Go through the listing below and output exactly the line with "Instruction: Open the DATA sidebar icon", the line with "Given: Click the Russian red heading text", and each line between; omit the rest.

**Extracted records:**
■ ■ ■ ■

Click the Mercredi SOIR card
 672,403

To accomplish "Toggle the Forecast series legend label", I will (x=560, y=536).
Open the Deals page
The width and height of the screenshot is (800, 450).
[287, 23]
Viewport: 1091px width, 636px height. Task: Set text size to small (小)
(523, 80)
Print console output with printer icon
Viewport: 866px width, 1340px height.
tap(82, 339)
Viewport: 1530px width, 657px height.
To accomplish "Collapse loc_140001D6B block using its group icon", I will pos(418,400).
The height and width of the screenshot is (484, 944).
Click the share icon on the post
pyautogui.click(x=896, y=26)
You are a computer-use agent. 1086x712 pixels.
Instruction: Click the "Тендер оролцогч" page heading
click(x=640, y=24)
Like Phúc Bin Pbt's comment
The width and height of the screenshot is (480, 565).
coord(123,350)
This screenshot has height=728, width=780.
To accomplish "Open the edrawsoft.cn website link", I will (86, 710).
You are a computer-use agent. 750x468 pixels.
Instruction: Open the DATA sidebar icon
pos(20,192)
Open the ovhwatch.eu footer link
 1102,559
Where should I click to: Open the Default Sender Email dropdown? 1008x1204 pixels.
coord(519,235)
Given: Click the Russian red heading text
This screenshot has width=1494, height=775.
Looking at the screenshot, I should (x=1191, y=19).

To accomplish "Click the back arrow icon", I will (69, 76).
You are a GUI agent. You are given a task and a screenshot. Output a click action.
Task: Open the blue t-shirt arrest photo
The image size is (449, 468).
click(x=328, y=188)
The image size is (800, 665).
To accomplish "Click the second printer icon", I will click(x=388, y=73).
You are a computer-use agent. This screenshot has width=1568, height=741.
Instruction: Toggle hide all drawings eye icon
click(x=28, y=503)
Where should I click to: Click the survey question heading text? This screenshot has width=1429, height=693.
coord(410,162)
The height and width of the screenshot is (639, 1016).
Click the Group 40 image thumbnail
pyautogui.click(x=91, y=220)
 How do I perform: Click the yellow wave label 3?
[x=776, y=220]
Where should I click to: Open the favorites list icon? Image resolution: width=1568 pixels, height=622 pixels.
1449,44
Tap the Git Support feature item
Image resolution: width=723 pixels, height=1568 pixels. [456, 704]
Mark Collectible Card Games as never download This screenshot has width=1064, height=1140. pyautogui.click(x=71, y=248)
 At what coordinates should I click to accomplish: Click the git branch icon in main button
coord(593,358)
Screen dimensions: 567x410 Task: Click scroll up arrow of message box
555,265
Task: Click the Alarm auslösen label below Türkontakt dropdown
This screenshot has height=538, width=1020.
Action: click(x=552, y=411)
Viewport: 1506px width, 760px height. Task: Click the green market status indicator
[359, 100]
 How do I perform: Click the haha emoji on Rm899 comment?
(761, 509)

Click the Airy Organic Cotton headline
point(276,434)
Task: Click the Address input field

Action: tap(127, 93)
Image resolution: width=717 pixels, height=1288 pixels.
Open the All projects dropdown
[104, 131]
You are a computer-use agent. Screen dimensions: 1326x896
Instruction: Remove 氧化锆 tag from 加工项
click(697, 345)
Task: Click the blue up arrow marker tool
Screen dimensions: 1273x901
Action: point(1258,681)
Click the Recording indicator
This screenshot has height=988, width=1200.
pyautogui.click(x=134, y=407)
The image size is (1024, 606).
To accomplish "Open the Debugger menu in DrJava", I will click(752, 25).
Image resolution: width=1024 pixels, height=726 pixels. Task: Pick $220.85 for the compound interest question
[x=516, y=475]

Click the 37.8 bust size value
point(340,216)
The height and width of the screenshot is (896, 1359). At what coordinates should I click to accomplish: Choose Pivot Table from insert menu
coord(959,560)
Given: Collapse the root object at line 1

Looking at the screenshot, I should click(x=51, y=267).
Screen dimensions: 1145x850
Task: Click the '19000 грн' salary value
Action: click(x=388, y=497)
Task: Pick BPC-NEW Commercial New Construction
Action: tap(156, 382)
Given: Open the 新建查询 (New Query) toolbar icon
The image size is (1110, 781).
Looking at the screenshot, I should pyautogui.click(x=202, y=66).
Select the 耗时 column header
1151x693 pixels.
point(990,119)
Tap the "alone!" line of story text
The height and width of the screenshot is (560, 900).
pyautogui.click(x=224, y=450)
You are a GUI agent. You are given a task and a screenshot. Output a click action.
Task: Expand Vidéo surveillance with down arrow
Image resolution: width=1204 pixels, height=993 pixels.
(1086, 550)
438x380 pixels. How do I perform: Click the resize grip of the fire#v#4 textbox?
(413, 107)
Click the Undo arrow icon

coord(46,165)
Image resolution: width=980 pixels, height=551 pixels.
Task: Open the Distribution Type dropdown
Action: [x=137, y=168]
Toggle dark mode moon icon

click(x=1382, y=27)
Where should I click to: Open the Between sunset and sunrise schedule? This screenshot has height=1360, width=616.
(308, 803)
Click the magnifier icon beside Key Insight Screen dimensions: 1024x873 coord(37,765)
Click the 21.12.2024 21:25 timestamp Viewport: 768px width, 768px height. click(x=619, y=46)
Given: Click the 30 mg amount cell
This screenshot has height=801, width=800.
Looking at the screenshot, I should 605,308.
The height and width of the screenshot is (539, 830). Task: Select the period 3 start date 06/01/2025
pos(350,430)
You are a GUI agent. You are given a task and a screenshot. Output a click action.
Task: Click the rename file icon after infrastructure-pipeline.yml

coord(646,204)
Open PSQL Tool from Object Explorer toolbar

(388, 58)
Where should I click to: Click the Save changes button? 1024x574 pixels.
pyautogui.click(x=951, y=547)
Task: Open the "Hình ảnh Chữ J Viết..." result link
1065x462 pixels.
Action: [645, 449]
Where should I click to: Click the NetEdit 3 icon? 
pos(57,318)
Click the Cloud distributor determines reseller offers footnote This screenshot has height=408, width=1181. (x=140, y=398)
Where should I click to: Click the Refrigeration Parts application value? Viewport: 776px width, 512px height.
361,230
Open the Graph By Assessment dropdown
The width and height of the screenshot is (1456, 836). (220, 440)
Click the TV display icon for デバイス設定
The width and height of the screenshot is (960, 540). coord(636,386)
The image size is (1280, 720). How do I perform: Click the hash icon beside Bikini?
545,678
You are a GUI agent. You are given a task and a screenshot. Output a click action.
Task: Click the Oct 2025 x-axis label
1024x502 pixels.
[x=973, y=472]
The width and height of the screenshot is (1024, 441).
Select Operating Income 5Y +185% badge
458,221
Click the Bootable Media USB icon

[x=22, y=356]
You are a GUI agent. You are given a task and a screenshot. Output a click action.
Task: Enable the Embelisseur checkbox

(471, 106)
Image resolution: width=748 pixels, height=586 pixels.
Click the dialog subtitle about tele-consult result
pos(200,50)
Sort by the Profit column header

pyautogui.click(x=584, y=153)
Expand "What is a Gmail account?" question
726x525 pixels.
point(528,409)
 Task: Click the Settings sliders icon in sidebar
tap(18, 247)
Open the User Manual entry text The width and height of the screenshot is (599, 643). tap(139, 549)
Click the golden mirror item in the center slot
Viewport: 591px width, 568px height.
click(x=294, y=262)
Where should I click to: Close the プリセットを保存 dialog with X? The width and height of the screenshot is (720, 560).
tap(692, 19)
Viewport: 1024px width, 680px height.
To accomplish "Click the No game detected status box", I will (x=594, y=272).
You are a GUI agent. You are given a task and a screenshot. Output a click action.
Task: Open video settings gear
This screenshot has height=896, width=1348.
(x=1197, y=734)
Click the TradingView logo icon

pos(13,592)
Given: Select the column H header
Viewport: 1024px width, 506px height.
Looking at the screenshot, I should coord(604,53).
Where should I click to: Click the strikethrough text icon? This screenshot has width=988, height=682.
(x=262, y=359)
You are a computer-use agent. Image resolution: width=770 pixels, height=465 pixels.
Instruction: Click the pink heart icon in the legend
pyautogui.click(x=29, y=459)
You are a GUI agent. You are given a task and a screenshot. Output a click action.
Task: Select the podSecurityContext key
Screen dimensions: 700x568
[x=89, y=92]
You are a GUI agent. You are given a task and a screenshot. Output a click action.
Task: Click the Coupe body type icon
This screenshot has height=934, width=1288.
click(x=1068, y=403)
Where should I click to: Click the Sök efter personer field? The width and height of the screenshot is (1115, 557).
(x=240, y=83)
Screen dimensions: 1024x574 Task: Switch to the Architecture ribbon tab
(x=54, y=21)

■ ■ ■ ■

**Solution to this problem:**
Instruction: Open the DATA sidebar icon
pos(20,192)
Open the ovhwatch.eu footer link
 1102,559
Where should I click to: Open the Default Sender Email dropdown? 1008x1204 pixels.
coord(519,235)
Given: Click the Russian red heading text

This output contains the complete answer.